Üstelik kapı açılıpta içerden o inlemelerin sahibi çıkınca bana doğru yürüyen o değil bizzat kapının kendisiydi sanki:)
Ben deyim Kenan İmirzalıoğlu siz deyin İbrahim Kutluay. Esmer, uzun boylu, yapılı, bildiğiniz çakı gibi adam lakin o acılar beyne çakıldı mı çakı makı dinlemiyor anlaşılan.
Bir de bizim narin ve nazik fiziğimizde bıraktığı acıları siz hesap edin...
Ama sonundaki güzellik uğruna insan canlı canlı üstelik gönüllü işkenceye razı geliyor.
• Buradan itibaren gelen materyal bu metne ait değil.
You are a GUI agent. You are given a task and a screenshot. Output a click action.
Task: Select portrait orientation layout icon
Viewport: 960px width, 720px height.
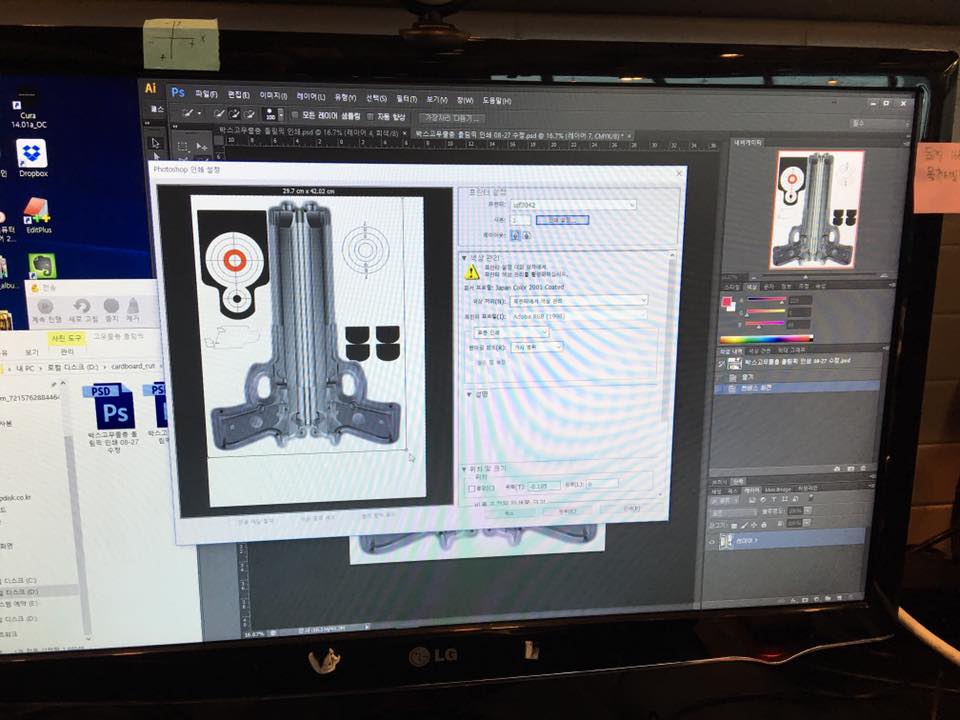[x=514, y=235]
Hem de üstüne bir dünya para ödeyerek...

Bu uğurda çektiğim acılar mı yoksa harcadığım paralar mı daha yüksek kestiremiyorum.
Yaklaşık 13 yaşımdan beri bu endüstriye tüm elimdeki avucumdaki önceleri harçlığımı sonraları da maaşımı akıttığım düşünüldüğünde henüz bir Adriana Lima olamadığımı idrak etmek pek gurur kırıcı.

Bu mücadelenin içindeyken insan doğuştan bütünüyle güzel olmanın ne ayrıcalıklı bir iltimas olduğuna hayıflanmadan edemiyor.
Veya öyle olmasa bile o özgüveni taşımanın nasıl yüksek bir liyakat...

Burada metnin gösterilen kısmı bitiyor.